The 37-year-old father of six now waits for a heart transplant at the University of Texas Medical Branch in Galveston. As he waits, he has the prayers of members of the Bay Area Harbour Playhouse, which provided his family with shelter for almost a week after the Reyeses were flooded out of their home by Hurricane Harvey.
The family repaid the theater during their stay by blocking flood water from coming in and stopping leaks in the roof.
After Reyes went to the doctor, his failure to respond to medications challenged physicians for several weeks until he was diagnosed in December with left ventricular noncompaction cardiomyopathy. It’s a rare condition which, doctors said, is probably hereditary.
“We will have John’s three biological children tested to see if they have inherited the same problem,” said Reyes’ wife, Alisha.
Those children include Nevaeh, 14, who is homeschooled; Nick, 12, a student at Dunbar Middle School; and Jaiden, 10, who attends Bay Colony Elementary School in Dickinson.
“We are a ‘Brady Bunch’ family,” Alisha Reyes said. “We each had three kids when we got married.”
John Reyes, who is 5 foot 9 inches tall and describes himself as a “a pretty physical guy,” graduated from Pflugerville High School in 1997 before getting into construction and remodeling of homes, then computers and electronics.
He was the grocery manager at a Walmart in Austin, when he met Alisha, who was the store’s pharmacy manager.
The couple married and moved their crew to Alisha’s hometown of Andrews.
Last May, the Reyes family moved to Dickinson so that two of Alisha’s biological children, Kolby, 16, and Kenzy, 13, could get treatment at Texas Children’s Hospital for immunity disorders. Her elder daughter, Kaylie, 20, has since joined the family in Dickinson to help out following complications that began with Hurricane Harvey.

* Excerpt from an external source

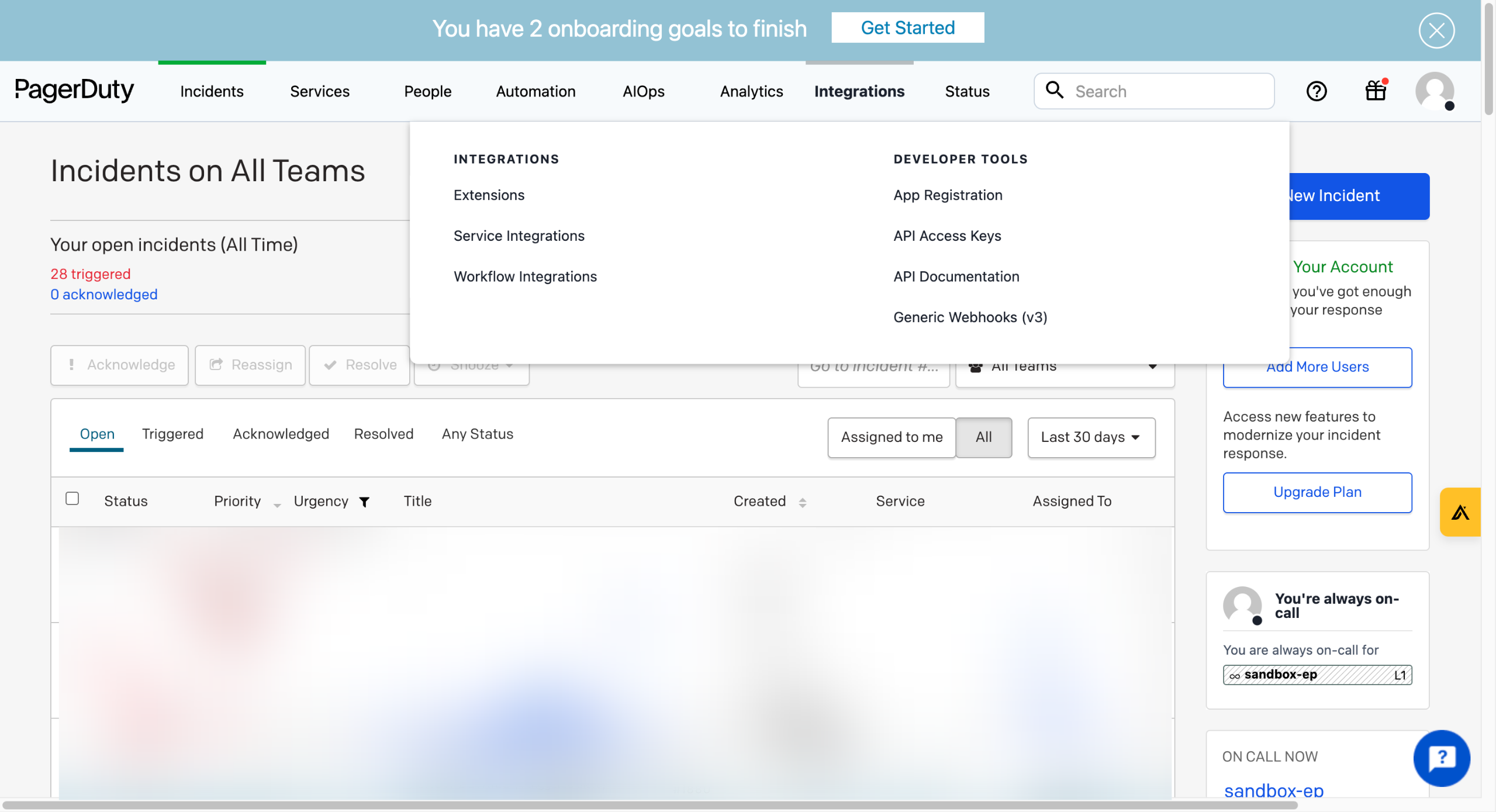Click the Urgency filter funnel icon
Screen dimensions: 1496x812
point(364,502)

As the storm raged, the Reyes family was evacuated by boat from their home and found shelter at the theater, 3803 Texas 3 in Dickinson, where they lived for six days and nights.
“The theater’s founding director, Bennie Nipper, says that the Reyes family saved her theater by building temporary barriers that kept out rain plus any possible looters,” theater spokeswoman Ann Leeman said. “They mopped up water as it came in under the doors and placed canvas tarps over the leaking roof.”
The Reyes family returned home to find that Harvey’s wind and water had destroyed their truck, three automobiles, personal belongings and the first floor of the house.
John Reyes returned to his job at Cimarron Energy job in Katy, and and begun tackling repair work needed on his home.
Severe chest pains on Nov. 13 forced him to go to the emergency room at UTMB, his wife said.
A pre-heart transplant coordinator at the hospital said that a heart transplant would be needed soon to save his life.
Alisha Reyes described the couple’s situation at UTMB as “here until transplant.”
“The doctors say the wait, on average, is two to four weeks, but it could be tomorrow; it could be any hour,” she said.
Leeman said, “People can help John by praying for him and his doctors and by donating to help with expenses associated with the heart transplant.”
Donations are being accepted on a GoFundMe account (John Alisha Reyes) and also at the National Bank of Andrews (John Reyes Heart Fund) in Andrews.